As an example, the following code:

int x;
float f = 123.456;

x = (int) f;
x = static_cast<int>(f);

generates identical code for both casts with VC++ - code is:

00401041   fld         dword ptr [ebp-8]
00401044   call        __ftol (0040110c)
00401049   mov         dword ptr [ebp-4],eax

The only C++ cast that can throw is dynamic_cast when casting to a reference. To avoid this, cast to a pointer, which will return 0 if the cast fails.

Answer 2

There are four C++ style casts:

• const_cast
• static_cast
• reinterpret_cast
• dynamic_cast

As already mentioned, the first three are compile-time operations. There is no run-time penalty for using them. They are messages to the compiler that data that has been declared one way needs to be accessed a different way. "I said this was an int*, but let me access it as if it were a char* pointing to sizeof(int) chars" or "I said this data was read-only, and now I need to pass it to a function that won't modify it, but doesn't take the parameter as a const reference."

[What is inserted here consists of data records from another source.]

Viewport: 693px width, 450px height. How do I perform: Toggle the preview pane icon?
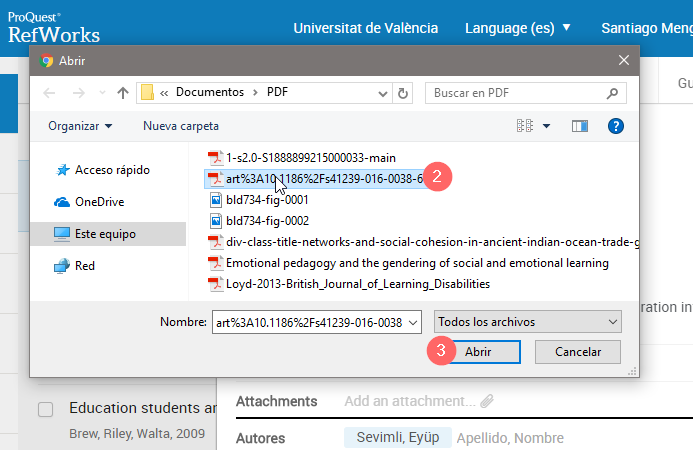tap(579, 126)
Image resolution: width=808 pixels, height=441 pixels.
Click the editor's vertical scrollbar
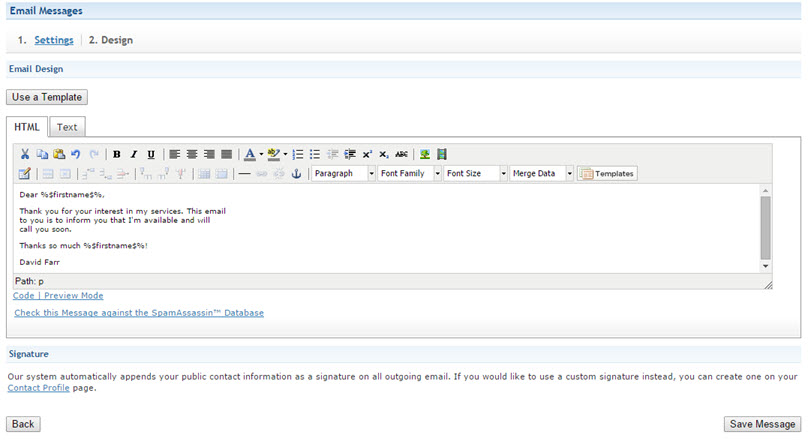(x=766, y=227)
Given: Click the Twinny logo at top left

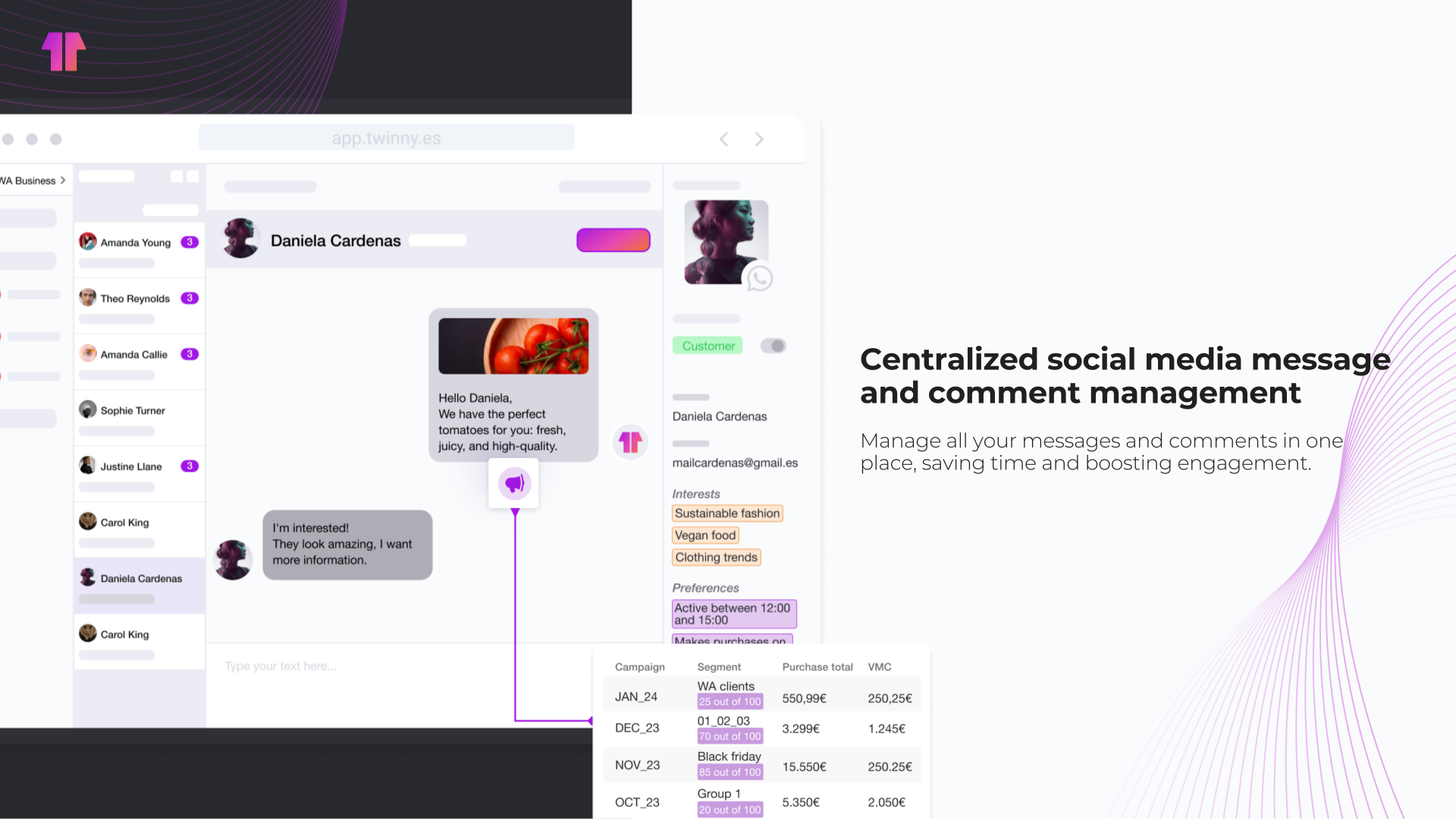Looking at the screenshot, I should pos(64,52).
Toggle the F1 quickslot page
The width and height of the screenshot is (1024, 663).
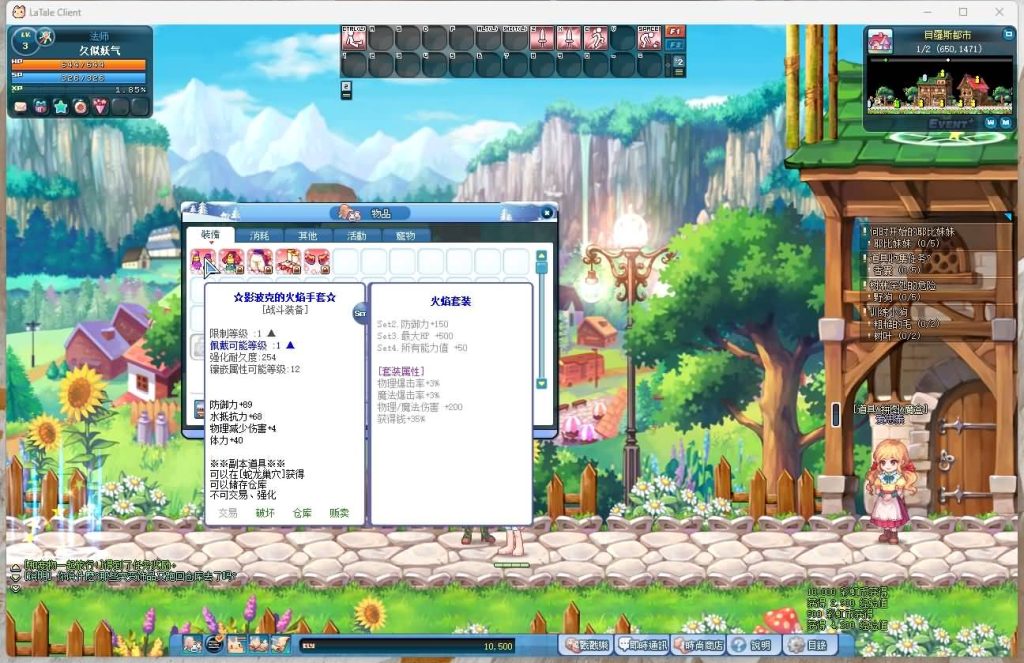click(675, 32)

Aside from data corruption by casting to the wrong type and trouncing over data (always a possibility with C-style casts) the most common run-time problem with these casts is data that actually is declared const may not be castable to non-const. Casting something declared const to non-const and then modifying it is undefined. Undefined means you're not even guaranteed to get a crash.

dynamic_cast is a run-time construct and has to have a run-time cost.

The value of these casts is that they specifically say what you're trying to cast from/to, stick out visually, and can be searched for with brain-dead tools. I would recommend using them over using C-style casts.

Answer 3

Although I agree with the statement "the only one with any extra cost at runtime is dynamic_cast", keep in mind there may be compiler-specific differences.

I've seen a few bugs filed against my current compiler where the code generation or optimization was slightly different depending on whether you use a C-style vs. C++-style static_cast cast.

So if you're worried, check the disassembly on hotspots. Otherwise just avoid dynamic casts when you don't need them. (If you turn off RTTI, you can't use dynamic_cast anyway.)

Answer 4

Why would there be a performance hit? They perform exactly the same functionality as C casts. The only difference is that they catch more errors at compile-time, and they're easier to search for in your source code.

static_cast<float>(3) is exactly equivalent to (float)3, and will generate exactly the same code.

Given a float f = 42.0f reinterpret_cast<int*>(&f) is exactly equivalent to (int*)&f, and will generate exactly the same code.

And so on. The only cast that differs is dynamic_cast, which, yes, can throw an exception. But that is because it does things that the C-style cast cannot do. So don't use dynamic_cast unless you need its functionality.

It is usually safe to assume that compiler writers are intelligent. Given two different expressions that have the same semantics according to the standard, it is usually safe to assume that they will be implemented identically in the compiler.

Oops: The second example should be reinterpret_cast, not dynamic_cast, of course. Fixed it now.

Ok, just to make it absolutely clear, here is what the C++ standard says:

§5.4.5:

The conversions performed by

• a const_cast (5.2.11)
• a static_cast (5.2.9)
• a static_cast followed by a const_cast
• a reinterpret_cast (5.2.10), or
• a reinterpret_cast followed by a const_cast.

can be performed using the cast notation of explicit type conversion. The same semantic restrictions and behaviors apply. If a conversion can be interpreted in more than one of the ways listed above, the interpretation that appears first in the list is used, even if a cast resulting from that interpretation is ill-formed.

So if anything, since the C-style cast is implemented in terms of the C++ casts, C-style casts should be slower. (of course they aren't, because the compiler generates the same code in any case, but it's more plausible than the C++-style casts being slower.)

Answer 5

The only one with any extra cost at runtime is dynamic_cast, which has capabilities that cannot be reproduced directly with a C style cast anyway. So you have no problem.

The easiest way to reassure yourself of this is to instruct your compiler to generate assembler output, and examine the code it generates. For example, in any sanely implemented compiler, reinterpret_cast will disappear altogether, because it just means "go blindly ahead and pretend the data is of this type".

Answer 6

The canonical truth is the assembly, so try both and see if you get different logic.

If you get the exact same assembly, there is no difference- there can't be. The only place you really need to stick with the old C casts is in pure C routines and libraries, where it makes no sense to introduce C++ dependence just for type casting.

One thing to be aware of is that casts happen all over the place in a decent sized piece of code. In my entire career I've never searched on "all casts" in a piece of logic- you tend to search for casts to a specific TYPE like 'A', and a search on "(A)" is usually just as efficient as something like "static_cast<A>". Use the newer casts for things like type validation and such, not because they make searches you'll never do anyway easier.